The "Melody Maker" was the leading weekly music paper and the clips below from March, June, August and October give an essence of the talking points concerning the British modern jazz scene...... Records of 1953...
Melody Maker March 7, 1953...)
(extracted from page 4)
The MM critics decided to hold a small unofficial poll amongst themselves this year - not so much as to spot the stars of the future as to determine which of the stars of last year were the most deserving of awards.
Near unanimity attended the choice of the Years Good Influence: The Kenny Baker - Pat Dixon radio show, 'Let's Settle for Music'. This programme has brought back jazz - with - a - sparkle to the air; it has a wider appeal than purely jazz shows; it has none of the plodding mediocrity of most dance band programmes.

On the question of the year's most Underrated Musician, the opinion finally settled for pianist Eddie Thompson. There is always something interesting going on when Eddie plays piano - and there is often something to chuckle at. for he has wit as well as invention, melodic facility as well as drive.
Close behind him came Gerry Moore ("perenially underrated"), Buddy Featherstonhaugh, Jimmy Skidmore and Dill Jones ("only British pianist who plays old and new with equal conviction").

Harry Hayes was finally seated in the Comeback of the Year spot, narrowly beating Norman Stenfalt. Harry Hayes's services to British jazz has been most high and long standing. From the time when, at the age of eighteen, he joined the fabulous Elizalde band at the Savoy he remained at the top of the saxophone tree until his voluntary retirement from playing around 1948.
1952 saw his return to the performing side of the profession - and what a return it was! The beauty of his alto tone without equal in the London musical scene gave a lead - in every sense - to the re - formed ambrose Orchestra, and his solos, as modern and tasteful as their environment, became an integral part of the Kenny Baker group.
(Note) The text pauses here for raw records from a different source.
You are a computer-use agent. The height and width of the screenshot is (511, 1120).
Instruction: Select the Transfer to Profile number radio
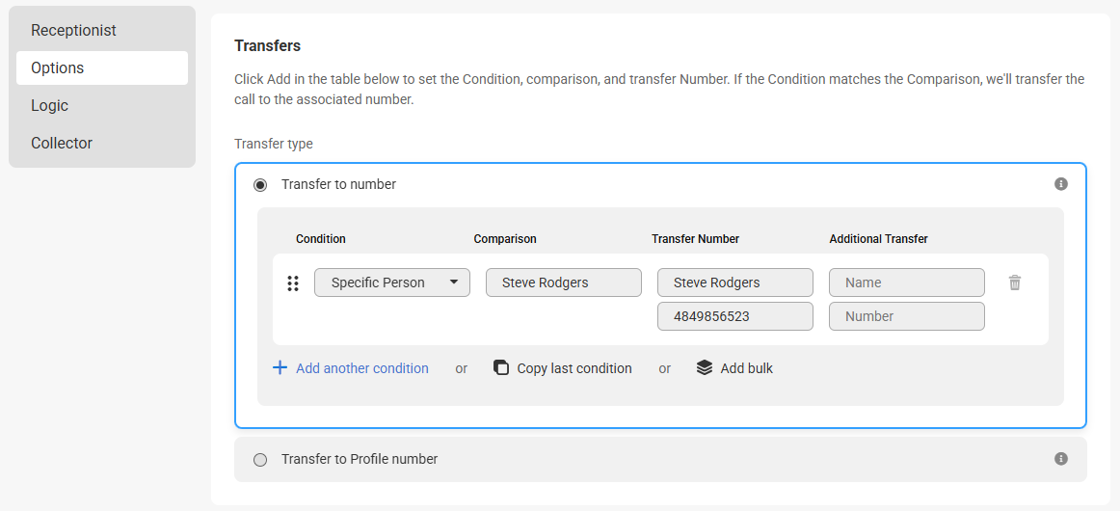[260, 460]
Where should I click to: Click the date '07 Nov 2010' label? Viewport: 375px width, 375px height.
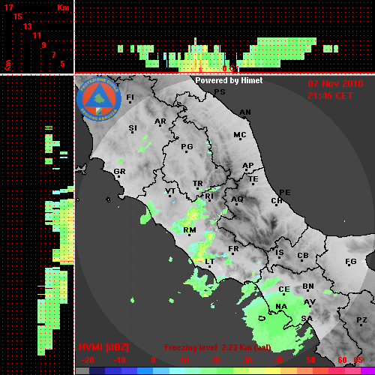click(335, 84)
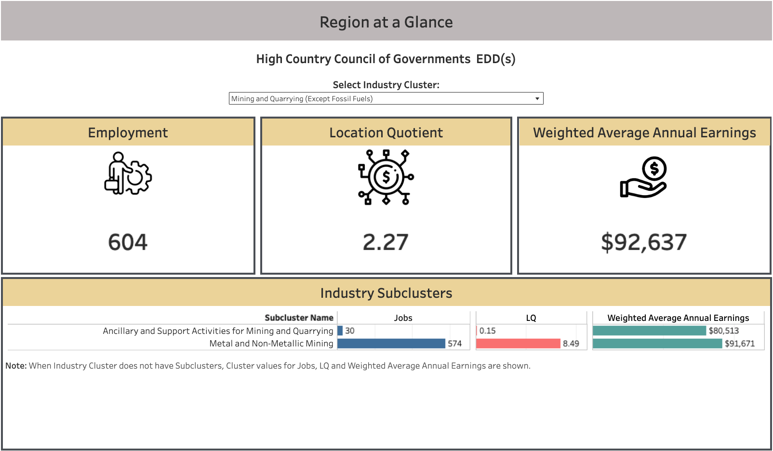This screenshot has height=451, width=773.
Task: Click the $92,637 earnings value
Action: (644, 242)
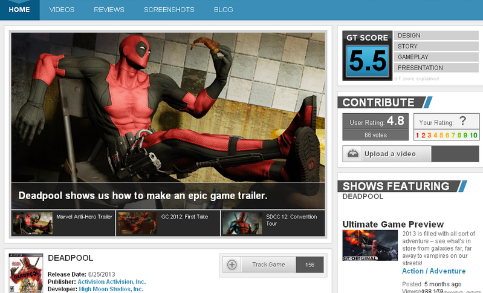This screenshot has height=293, width=483.
Task: Go to the SCREENSHOTS tab
Action: pos(169,10)
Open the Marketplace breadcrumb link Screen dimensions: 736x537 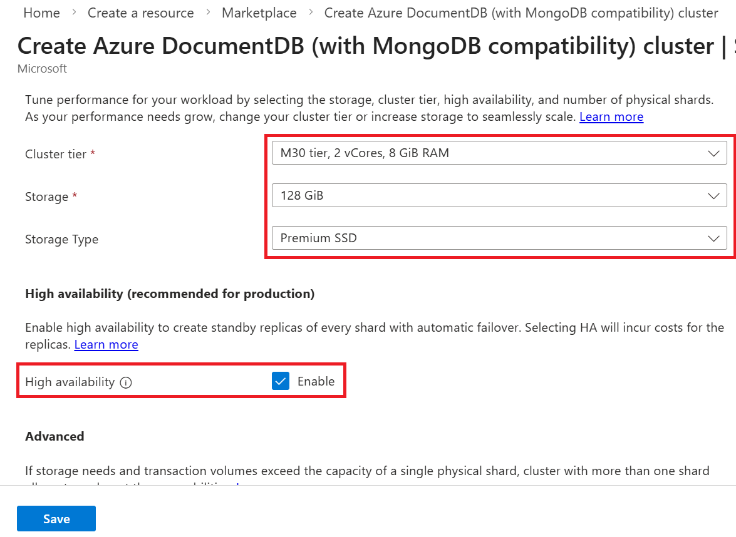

The Arrivals of The Year were Allan Ganley, Billy McGuffie and Mike McKenzie.
Allan Ganley is the supreme example of that new school of drummers for whom we ought to extend the word 'ambidextrous'. The challenge for jazz drummers is to be relaxed and alert at the same time to catch any phrase that anyone else may play and to accentuate it while it has barely begun. It is a sort of musical telepathy : I have never known allan to fail at it.
Billy McGuffie has qualities that make him unique where British pianists are concerned: a crisp incisive technique and inate sense of beat. As Steve Race once observed: "he generates his own beat." This ability is so rare on this side of the Atlantic that the musician who who proves the exception to the general rule justifiably finds himself a figure of discerning acclaim.
Caribbean pianist mike McKenzie is very much a star of the present. Because of his partial immersion in Caribbean music, McKenzie's jazz talents may have been overlooked by uninquisitive enthusiasts. This year is certain to see a wider recognition of his talents.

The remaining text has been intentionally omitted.